Performance for Kusto function depends on query shape, filter pushdown, join size, parameter selectivity, materialized views, cache policy, concurrent dashboard calls. Measure the real workflow instead of assuming the default design is fast enough. Look at latency, throughput, cache behavior, query plan, ingestion backlog, export lag, retry storms, regional distance, throttling, scheduling, and downstream bottlenecks. In many incidents the term is not the only slow component; it is where hidden limits, identity calls, network hops, storage behavior, or query shape become visible. Keep benchmarks tied to production-like data, expected concurrency, and monitoring dashboards so tuning does not weaken security or reliability.

Operations

Operations for Kusto function need runbooks covering function inventory, body review, dependency mapping, dashboard validation, script deployment, rollback notes, owner documentation. Operators should know which commands are safe read-only checks, which changes require approval, and which outputs prove state to auditors or incident commanders.
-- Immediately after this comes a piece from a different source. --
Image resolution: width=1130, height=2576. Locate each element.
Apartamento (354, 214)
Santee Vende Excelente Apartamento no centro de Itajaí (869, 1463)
Put ownership, environment naming, tagging, dashboards, alerts, and rollback steps beside the deployment pipeline. Do not let the portal become the only source of truth; capture cluster names, database names, table names, resource IDs, diagnostic settings, query text, and change history. Good operations turn the term into a predictable support motion instead of tribal knowledge. Review the runbook after incidents and major releases.

Common mistakes

  • Treating Kusto function as a harmless label instead of checking the exact resource, owner, identity, and dependency path.
  • Running a mutating command in the wrong subscription, cluster, database, web app, or resource group because active context was not verified.
  • Assuming a successful deployment proves the feature works without checking logs, metrics, queries, access, and rollback evidence.
  • Ignoring cost, retention, cache, quota, network exposure, or data classification until an incident forces emergency cleanup.